These contracts were prepared simultaneously with the applications and the promissory notes. The contracts and the matching applications and notes were designed for delivery together to the lending bank and for redelivery by the bank to the FHA for the purpose of effecting insurance of the loans. Each set of matching documents arose as a part of a unitary transaction. No error was committed, therefore, in admitting the contracts in evidence, for several writings made as part of the same transaction should be interpreted together. Cf., e. g., Joy v. St. Louis, 138 U.S. 1, 38, 11 S. Ct. 243, 34 L. Ed. 843 (1891); Lewis v. Nunn, 180 N.C. 159, 164, 104 S.E. 470, 473 (1920); Smith v.
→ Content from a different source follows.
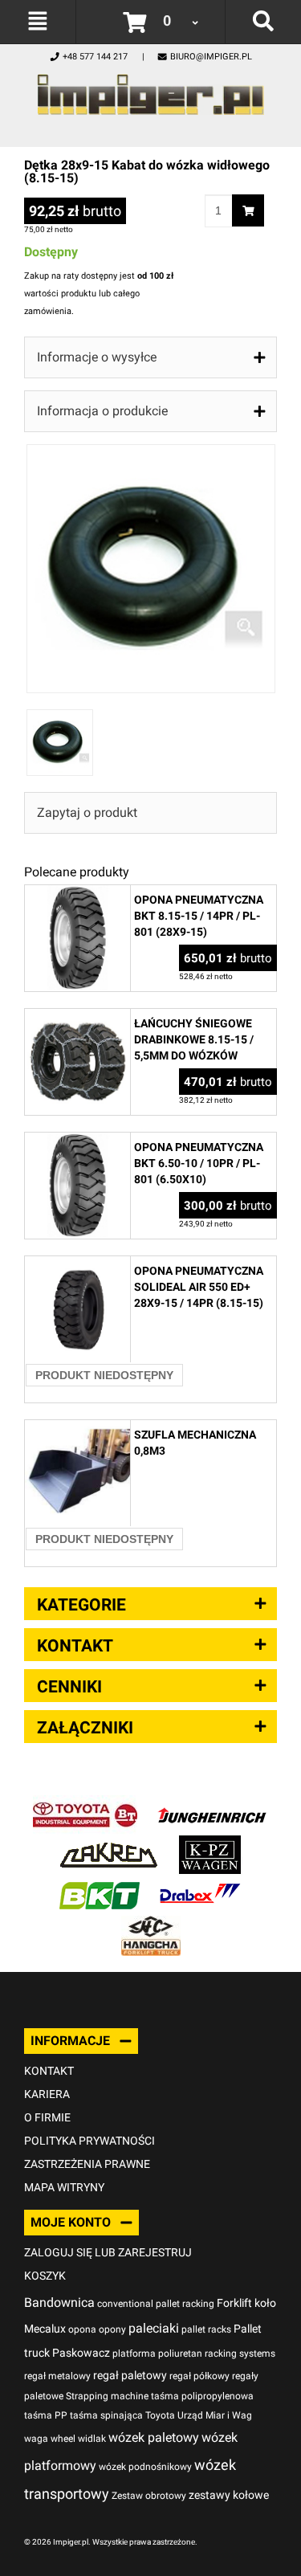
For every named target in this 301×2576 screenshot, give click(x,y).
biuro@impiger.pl (211, 56)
Smith, 249 N.C. 669, 675, 107 S.E.2d 530, 534 (1959); 3 Corbin on Contracts § 549 nn. 28-29 (1951); 4 Williston on Contracts § 628 n. 6 (3d ed. Jaeger 1961).

13

Apart from this legal principle, another approach is possible here. In each instance the contract, like the application form and the note, misrepresented the cost of the home improvements. Not more than a part of each loan was intended for the declared purpose, and the rest was for purposes not allowable under the FHA regulations. By exposing the fraudulent nature of the contracts, the fraudulency of the notes and applications was also demonstrated. Moreover, it cannot be said that there was a variance between the offense charged and the offense proved; at most the offense charged was proved in part by documents not mentioned in the indictments. Nor can it be said that, in any meaningful sense, Oberman was prejudicially misled, surprised or injured thereby. See Rule 52 (a), Fed.R.Crim.P.; Haakinson v. United States, 238 F.2d 775, 781 (8th Cir. 1956); Brilliant v. United States, 297 F.2d 385, 390 (8th Cir.), cert. denied, 369 U.S. 871, 82 S. Ct. 1140, 8 L. Ed. 2d 275 (1962).

14

The verdict is well supported; indeed, upon the uncontested facts, the conclusion of the Judge, who sat without a jury, seems inescapable. The judgment of the District Court will be

15

Affirmed.

Notes:

1

"§ 1010. Federal Housing Administration transactions

"Whoever, for the purpose of obtaining any loan or advance of credit from any person, partnership, association, or corporation with the intent that such loan or advance of credit shall be offered to or accepted by the Federal Housing Administration for insurance, or for the purpose of obtaining any extension or renewal of any loan, advance of credit, or mortgage insured by such Administration, or the acceptance, release, or substitution of any security on such a loan, advance or credit, or for the purpose of influencing in any way the action of such Administration, makes, passes, utters, or publishes any statement, knowing the same to be false, or alters, forges, or counterfeits any instrument, paper, or document, or utters, publishes, or passes as true any instrument, paper, or document, knowing it to have been altered, forged, or counterfeited, or willfully overvalues any security, asset, or income, shall be fined not more than $5,000 or imprisoned not more than two years, or both."